En una mañana de aquellas, el general José de San Martín habría pasado hacia Malambo con Juan Gregorio de Las Heras y otros oficiales, justo por enfrente del puesto de Rosalía. Vestida de blanco con delantal azul y paño rojo al cuello en la ocasión, decía Rosales que se dirigió al jefe militar argentino diciéndole: "Mi general, ruego a su señoría que me haga el favor de pasar a ver a su negra que aquí lo aguarda con un rico gloriado, un pan caliente con mantequilla y una copa de pisco de aquel que toman los ángeles antes de cantar en el cielo el gloria in excelsis Deo...". Contra lo que solía hacer con su carácter adusto y poco dócil, San Martín accedió y bajó de su caballo para conocer las delicias de la vendedora:

San Martín quedó admirado de aquella singular actitud de una negra desconocida para él. Cuando terminaba esta sus últimas palabras, el general miró a Las Heras como preguntándole qué significa eso.

-Esta debe ser la famosa negra que cuentan que fabrica unos picarones como no se hacen en muchas partes.

La mañana era fría y una fina garúa, la camanchaca peruana, caía sobre Lima, a esas horas en tranquilo sueño.

-Vamos a ver esta negra tan parlera, dijo San Martín, encaminándose hacia donde esta aquella con su cara de perpetua pascua.

Todos le siguieron, y llegaron cuando la negra acomodaba tazas, fuego, teteras y otros utensilios, con gran rapidez. Parecía que esos útiles se movían al influjo de un calor magnético de aquellas manos tan negras como limpias.

-A ver negrita, qué es lo que tienes de bueno, le dijo el general tomando asiento.

No necesitó más la negra para que se le desatara la lengua y se volviera una máquina parlante, en tanto que arreglaba un buen ponche de café y leche, oloroso y que abría el apetito con solo verlo humeante.

Y tanto habló la negra, que San Martín admiradísimo, dijo a sus acompañantes y saboreando el buen café:

-Esta negra es el mismo diablo; así son todas las limeñas...

-Perdone, mi general, dijo la alegre mujer; yo no soy de esta tierra, porque nací en aquel país de limpio cielo, de lindo sol, en cuyos campos tapizados de flores y de sembrados canta el jilguerito y el zorzal, la tenga y el tordo, la diuquita y el chincolito.

Una carcajada resonó entre aquellos militares; pero la lengua aquella estaba con cuerda para hablar más, y continuó risueña con mímica graciosísima:

-Soy de aquel hermoso valle que riega el Aconcagua y en donde hoy luce orgulloso el tricolor con estos colores.

Y mostraba su traje con ademán cómico.

-¡Cómo! le dijo el coronel Las Heras; ¿sois chilena?

...Cómo no, pues, por la gracia de Dios y la buena ocurrencia de mis padres...

-¡Calla, negra! dijo San Martín, levantándose en ademán de retirarse, y lo mismo hizo la comitiva; pero dime, ¿cómo es que sois negra como las limeñas y graciosa como ellas?...

*Tareas propuestas*:
1. Indica cuántas líneas de las filas contienen la palabra "Instruction", teniendo en cuenta las mayúsculas y minúsculas, y responde solo con el número.
2. Continúa el relato sobre San Martín y la vendedora chilena a partir de su última frase.

[Entradas de datos guardados]

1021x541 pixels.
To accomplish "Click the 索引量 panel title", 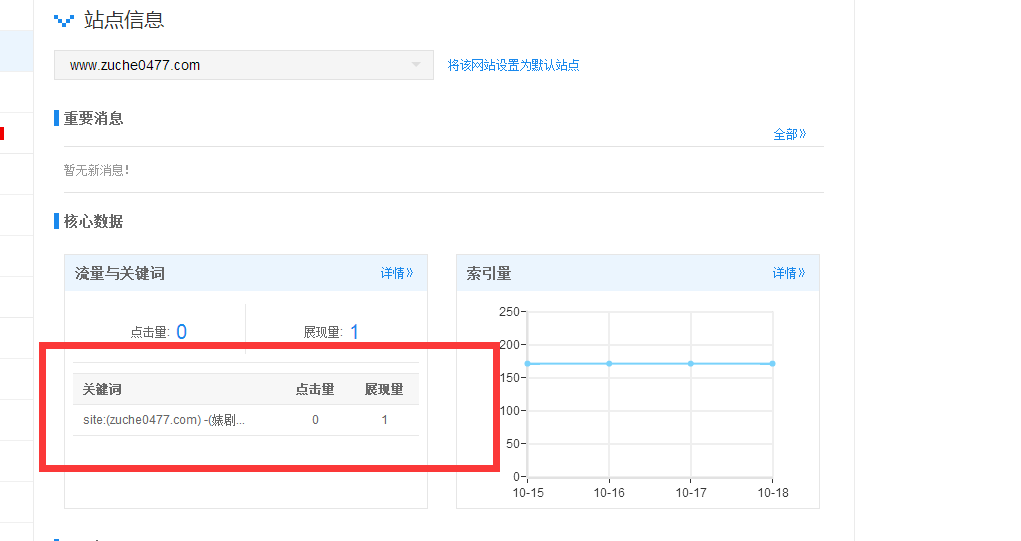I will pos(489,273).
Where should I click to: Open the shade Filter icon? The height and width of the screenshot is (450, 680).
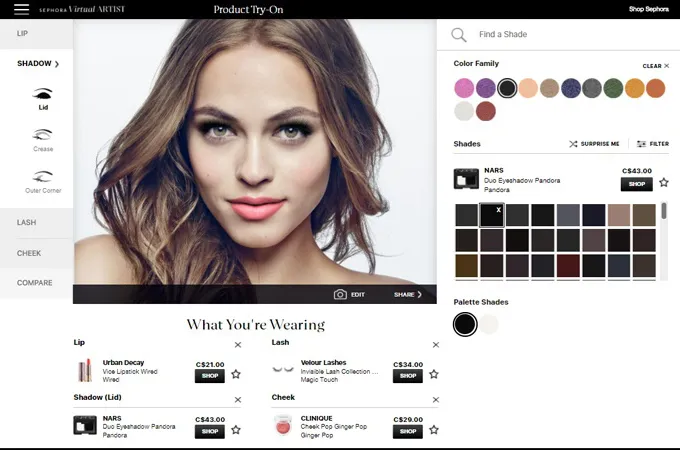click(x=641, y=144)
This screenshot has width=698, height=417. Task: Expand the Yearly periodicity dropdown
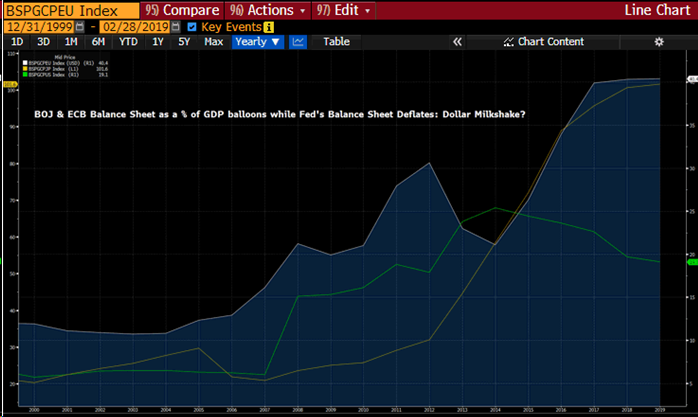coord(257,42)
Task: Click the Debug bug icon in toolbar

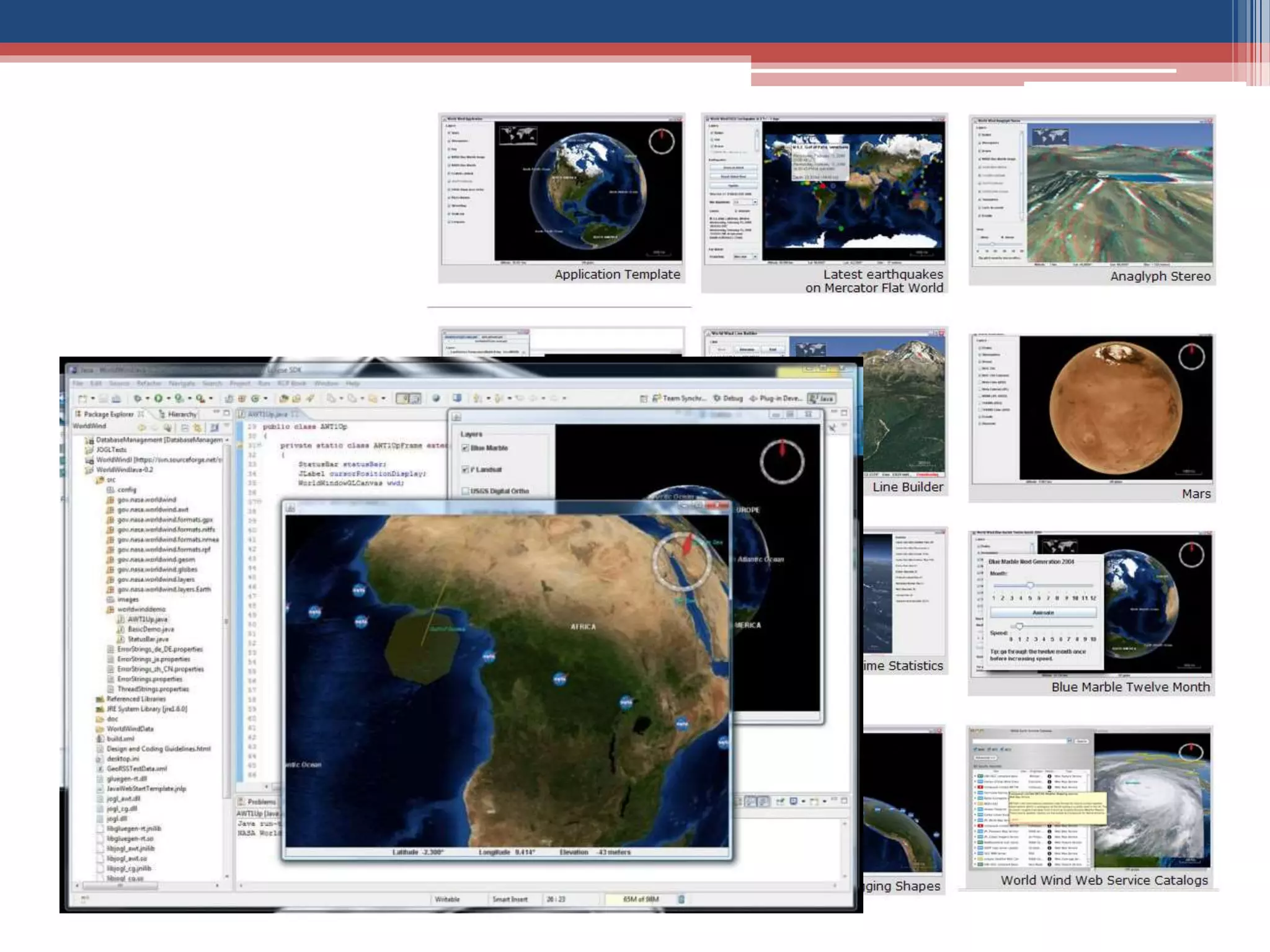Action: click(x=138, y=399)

* * *

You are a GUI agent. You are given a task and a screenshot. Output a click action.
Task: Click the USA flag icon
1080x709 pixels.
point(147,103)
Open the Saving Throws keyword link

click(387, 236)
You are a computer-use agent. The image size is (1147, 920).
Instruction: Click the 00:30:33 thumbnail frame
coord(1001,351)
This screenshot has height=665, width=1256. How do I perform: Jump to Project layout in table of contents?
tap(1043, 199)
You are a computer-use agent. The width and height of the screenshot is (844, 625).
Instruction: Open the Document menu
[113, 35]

...

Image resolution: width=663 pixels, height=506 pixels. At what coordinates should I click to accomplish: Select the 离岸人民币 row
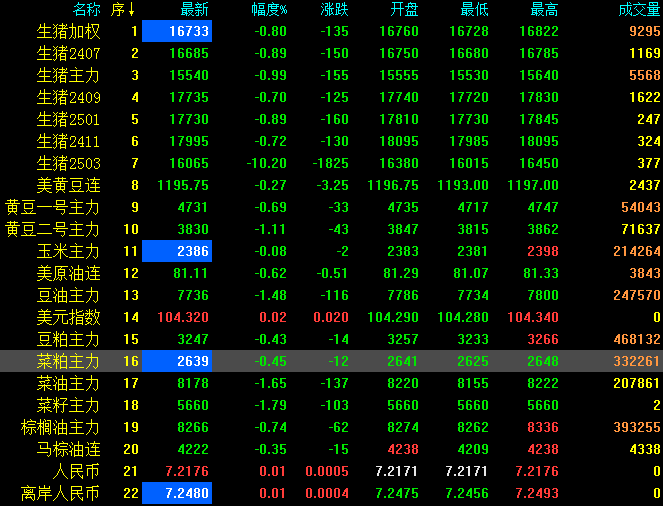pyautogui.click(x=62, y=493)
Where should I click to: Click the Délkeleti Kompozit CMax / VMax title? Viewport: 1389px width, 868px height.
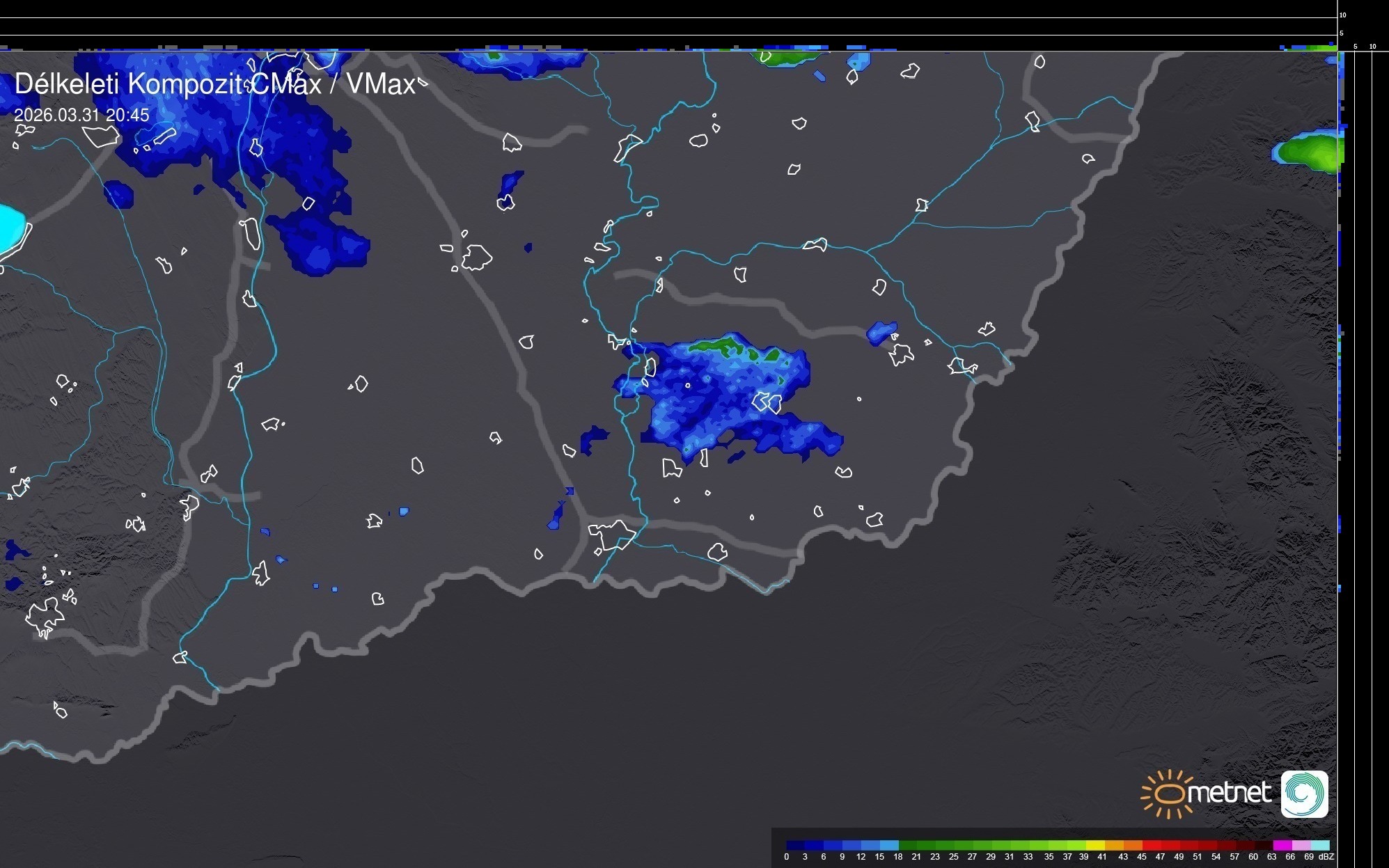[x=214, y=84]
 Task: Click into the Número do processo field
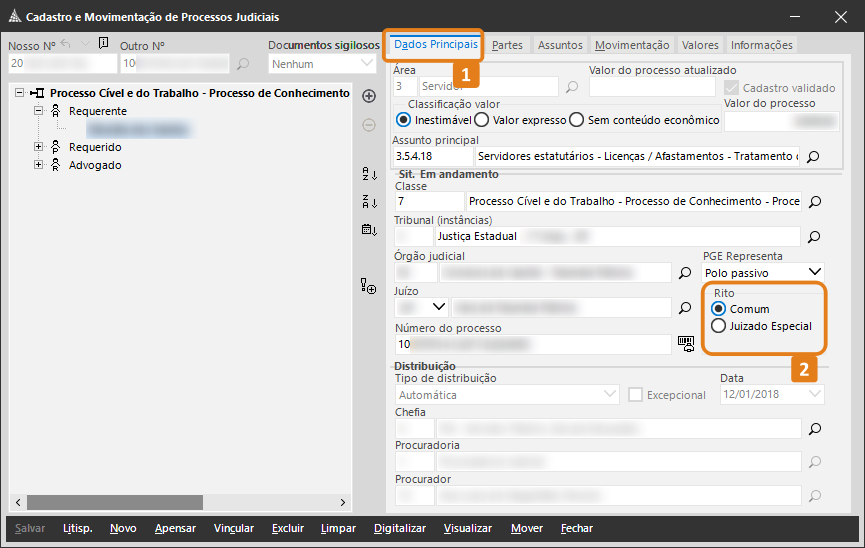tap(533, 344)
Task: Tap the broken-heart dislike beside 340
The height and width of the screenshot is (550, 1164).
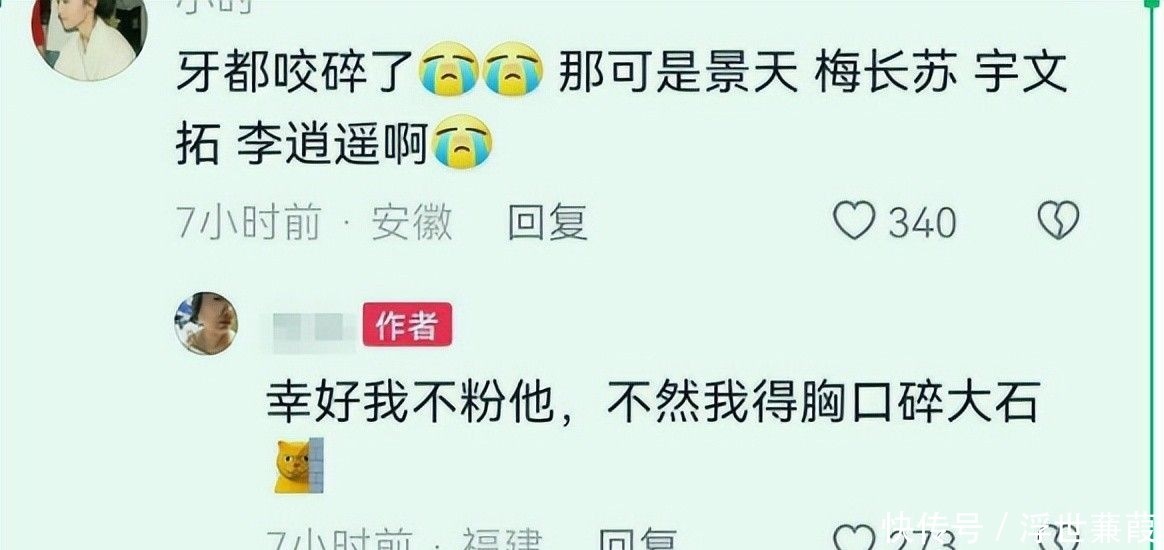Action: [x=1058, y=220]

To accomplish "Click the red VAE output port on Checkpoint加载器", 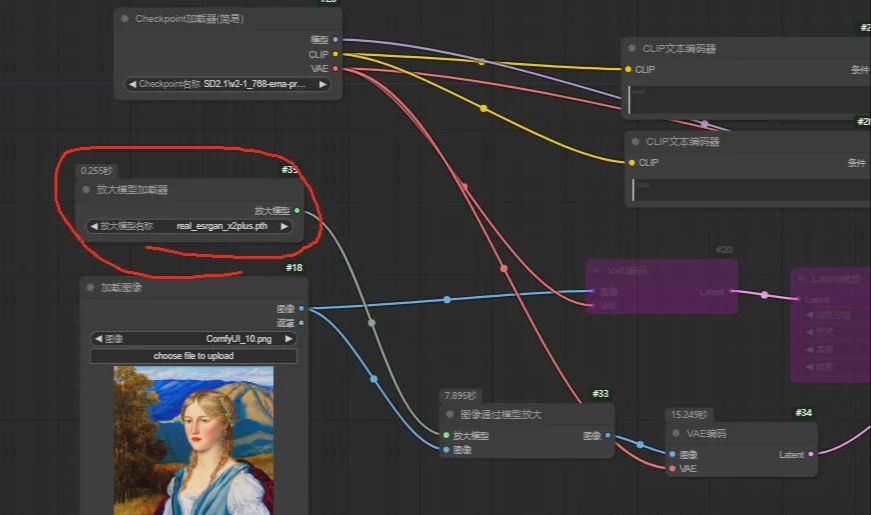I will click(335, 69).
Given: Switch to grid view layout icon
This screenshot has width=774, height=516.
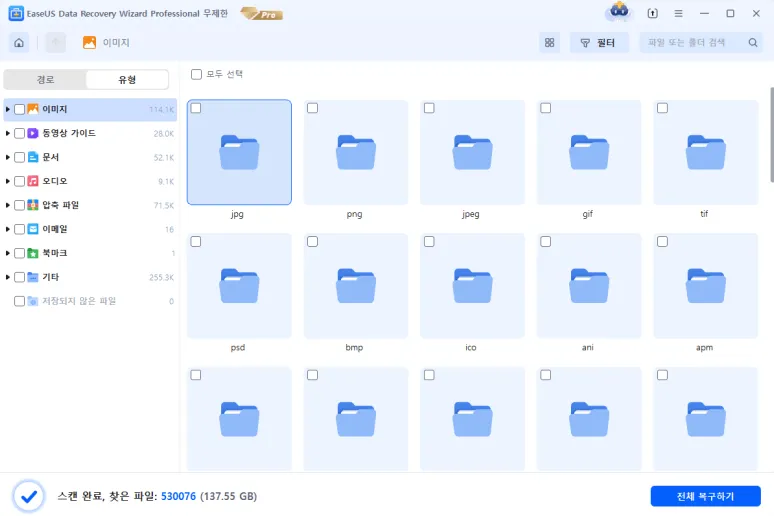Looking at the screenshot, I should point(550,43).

*Respuestas*:
1. 2

2.
-Mil gracias por el cumplido, respondió la negra. Le diré, señor general, que me trajeron de Chile cuando yo tenía unos tres o cuatro años. Aquí entré más tarde a ayudar a hacer dulces a una negra como yo; perfeccioné el método usado para trabajar y ahora no hay quien haga picarones mejor. Mande, señor general, a un asistente para que le lleve una muestra y probará cosa rica. Yo le aseguro que después de probar un picarón, va a decir que la negra Rosalía tiene una cosita más dulce que todas las limeñas.

Y dijo esto con tal salero, que San Martín se rió de buena gana, él no reía casi nunca.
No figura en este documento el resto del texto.